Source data
※ ※ ※

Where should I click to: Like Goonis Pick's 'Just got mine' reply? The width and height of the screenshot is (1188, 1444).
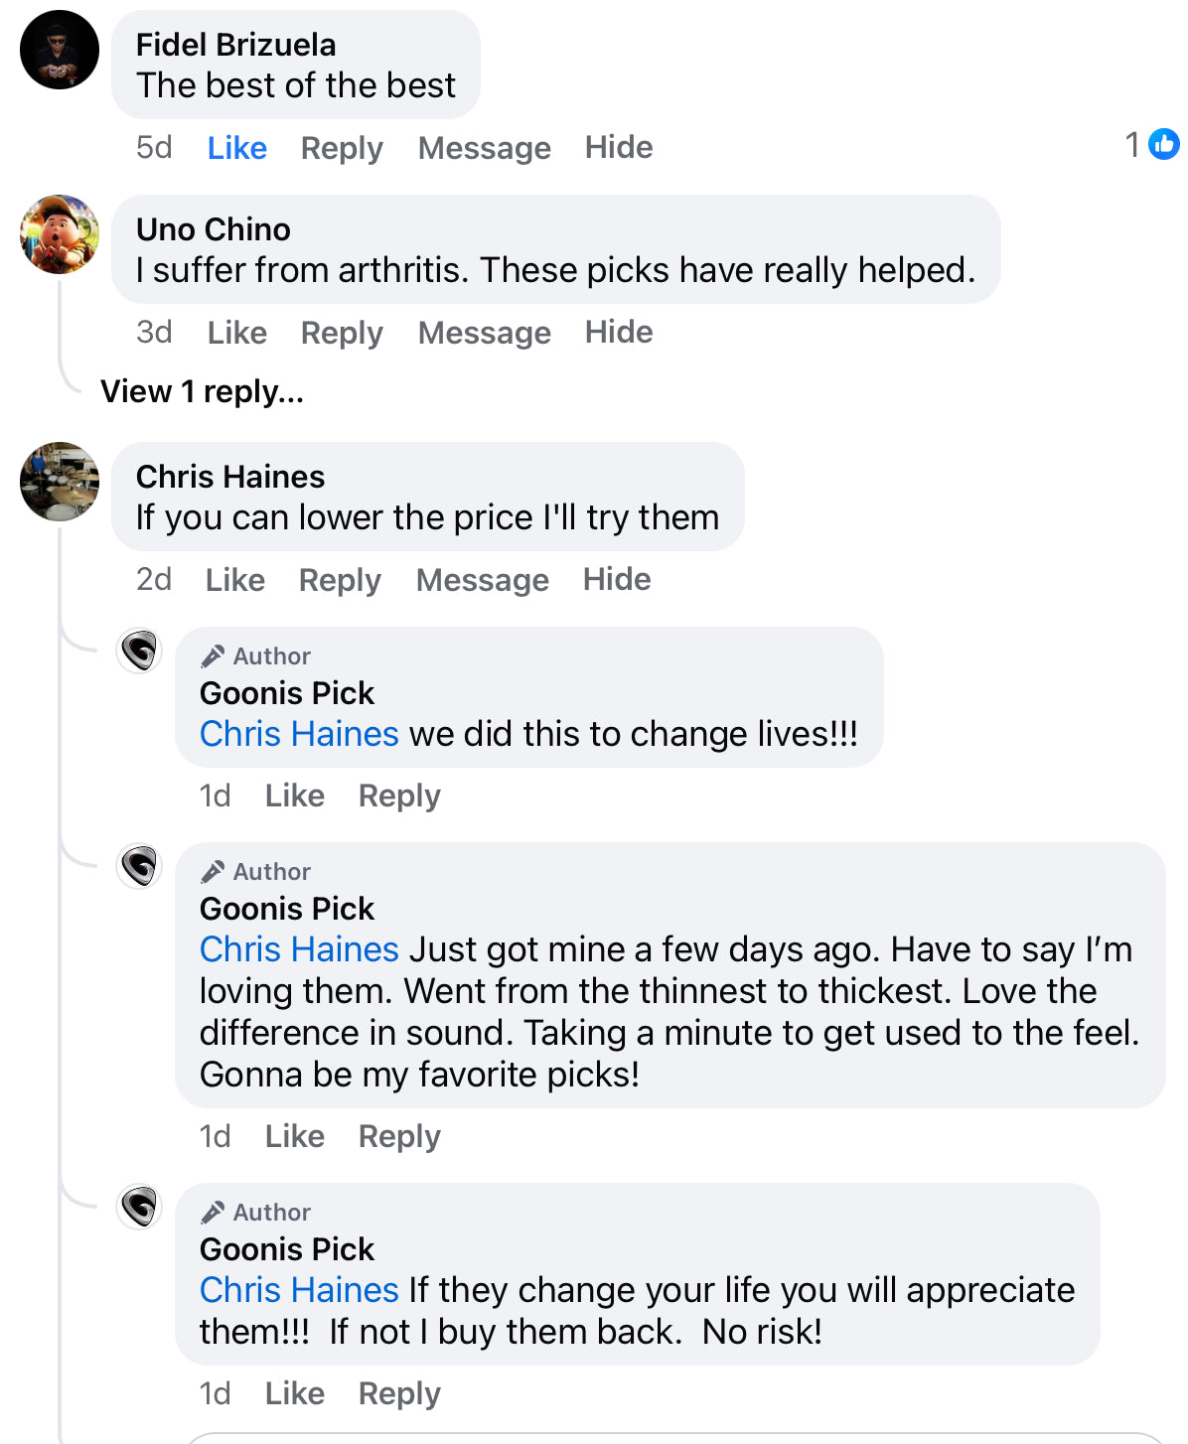coord(294,1136)
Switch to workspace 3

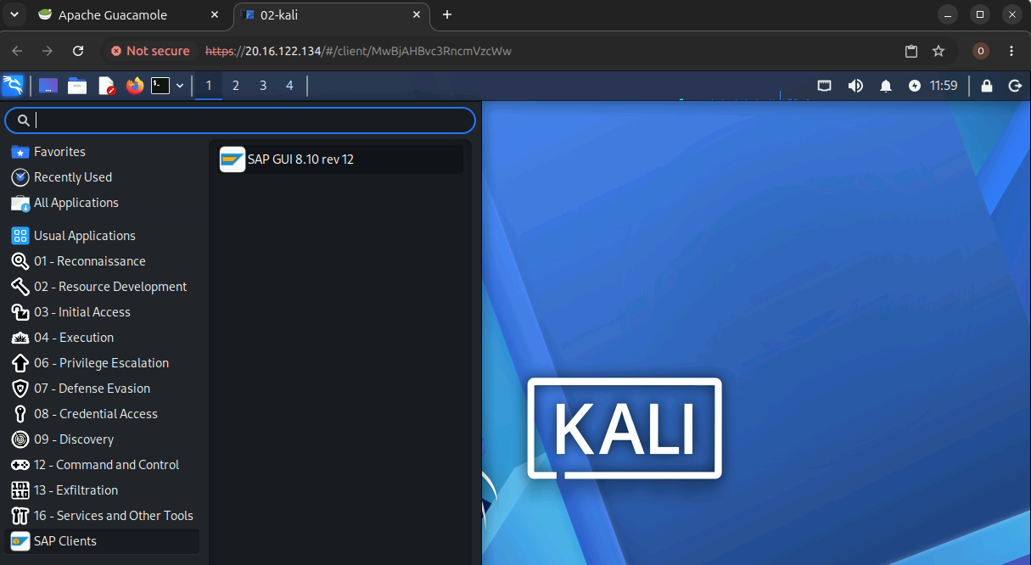point(263,86)
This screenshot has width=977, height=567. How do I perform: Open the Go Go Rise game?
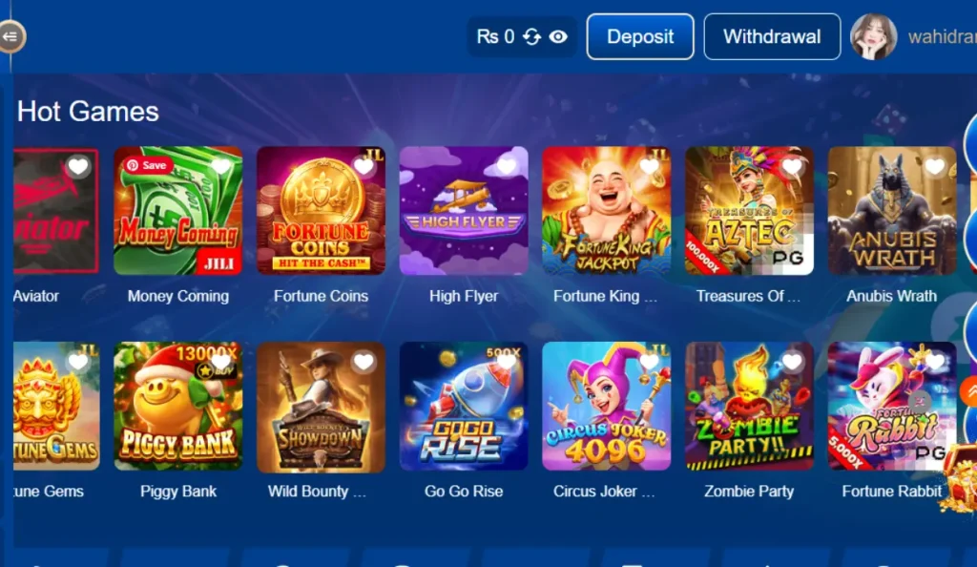click(x=464, y=406)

※ ※ ※

**Assignment:** Reproduce verbatim every line starting at the line that holds "This screenshot has" and ending with the final line of the data; omit the pictures.

**Solution to the exercise:**
This screenshot has width=977, height=567. How do I perform: Open the Go Go Rise game?
click(x=464, y=406)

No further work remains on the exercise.